In a high proportion of cases, a follow-up blood culture was not conducted, i.e. the physicians in this study appeared to rely on signs and symptoms to determine whether the Candida infection had resolved. Other recent studies that have evaluated PCR as a diagnostic tool for invasive candidiasis have reported conflicting results [25, 40, 42]. In a Spanish study amongst critically ill patients admitted to the ICU, PCR appeared to have a high sensitivity (96.3%), specificity (97.3%) and strong positive predictive value (92.8%), especially in patients with deep-seated disease (sensitivity 90.9% versus 45.4% for blood culture) [25], and therefore the authors concluded that PCR may be a useful test for confirming a diagnosis of invasive candidiasis [25]. However, in our study of high-risk patients, the incidence of candidaemia was strikingly lower than in the previous study [25]. Similarly, in another recent Spanish study, PCR had a low discriminating capacity (sensitivity 84.00%; PPV 26.9%), whether used alone or in combination with other antibody-based diagnostic tests [40]. In the study by Nguyen et al. [42], Candida PCR testing was more sensitive than blood cultures among patients with deep-seated candidiasis (88% versus 17%, respectively), and it significantly enhanced the ability of blood culture to detect invasive candidiasis by increasing overall sensitivity to 98% when used in combination with blood culture [42].

Nonetheless, significant shortcomings for PCR testing still remain, for instance, a relatively low sensitivity because of the low quantity of Candida cells in the blood [1], sample susceptibility to contamination [25] and other issues that need to be overcome before it can be used routinely and effectively in clinical practice (e.g. the lack of a standardised assay) [40]. Also, the lack of commercially available methods that are easy-to-use is still limiting [1]; different methodologies between centres performing these assays may also affect the consistency of clinical data which are generated.

Another limitation of the study was that information on patients who failed screening was not collected; for this reason, the possibility of selection bias cannot be excluded.
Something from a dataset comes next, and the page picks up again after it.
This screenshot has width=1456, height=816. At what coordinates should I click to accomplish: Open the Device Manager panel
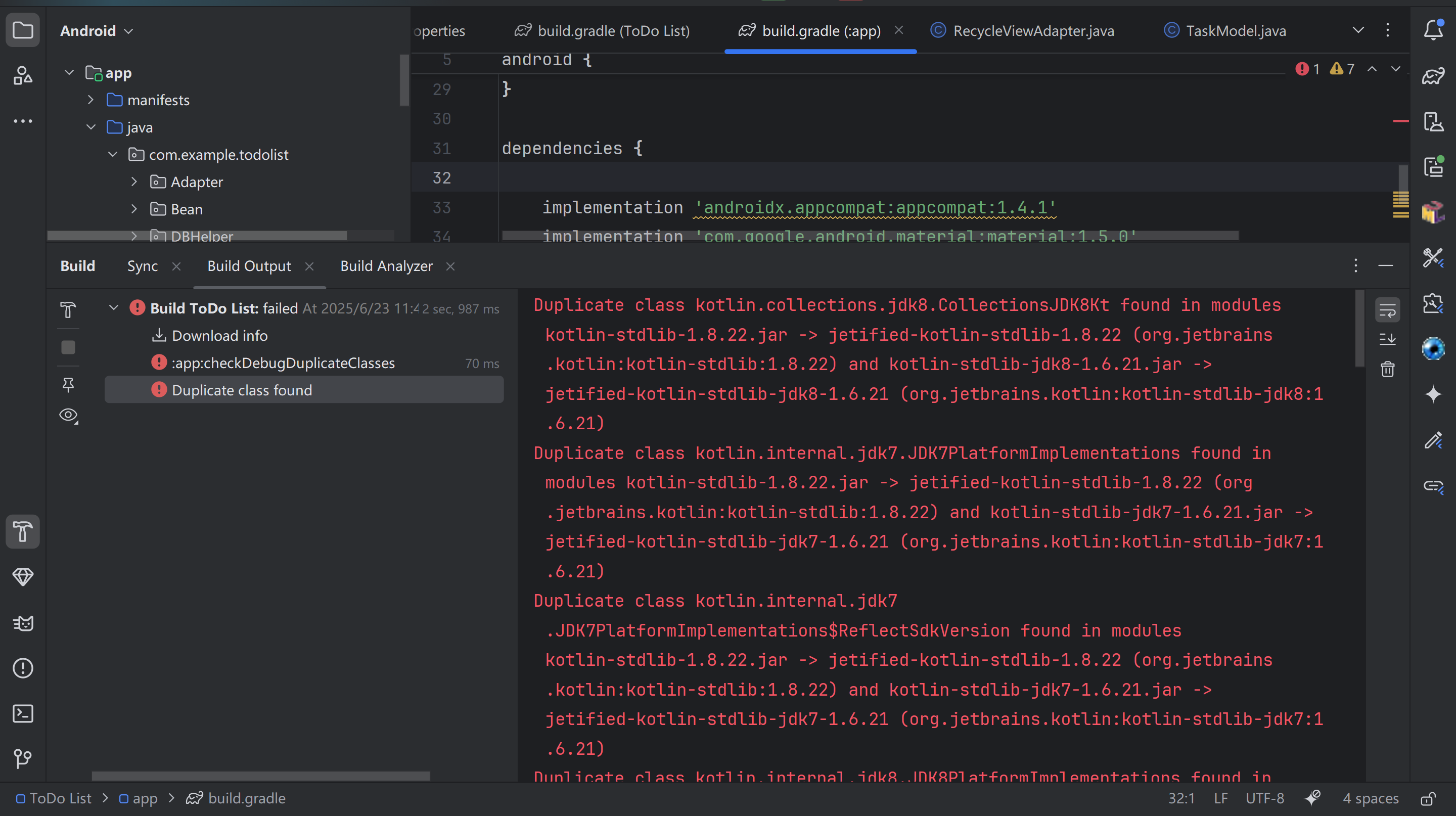point(1433,121)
Due to its observational nature, additional limitations of this study may have included variations in physicians’ clinical practice among all 27 participating centres. In addition, a second PCR that might provide information as to whether the initial negative results were truly negative was performed in very few patients. Furthermore, a number of pre-specified secondary end points (such as the prognostic value and diagnostic sensitivity of serum PCR in invasive candidiasis) were not assessed as planned because of low patient numbers or a low prevalence of invasive candidiasis in our samples. It would also be interesting to evaluate whether the outcomes of patients diagnosed by PCR and blood culture differ, but this was beyond the scope of the current study.

Conclusions

In this observational, prospective, multicentre study amongst critically ill patients at a high risk of invasive candidiasis who had been admitted to an ICU, there was a low rate of concordance between serum PCR and blood culture, and serum PCR and culture of abdominal fluid samples, for the diagnosis of Candida infections. Thus, the PCR methodology used in the current study would not provide a clear diagnostic advantage in these patients. Within this patient population, there was a direct and statistically significant association between a Candida score > 3 and a higher probability of invasive candidiasis. Other evidence has substantiated the need for rapid and accurate methods to detect Candida spp., but this study highlights the importance of refining and validating such tests as well as establishing the risk factors for identification of critically ill patients who require early therapeutic intervention.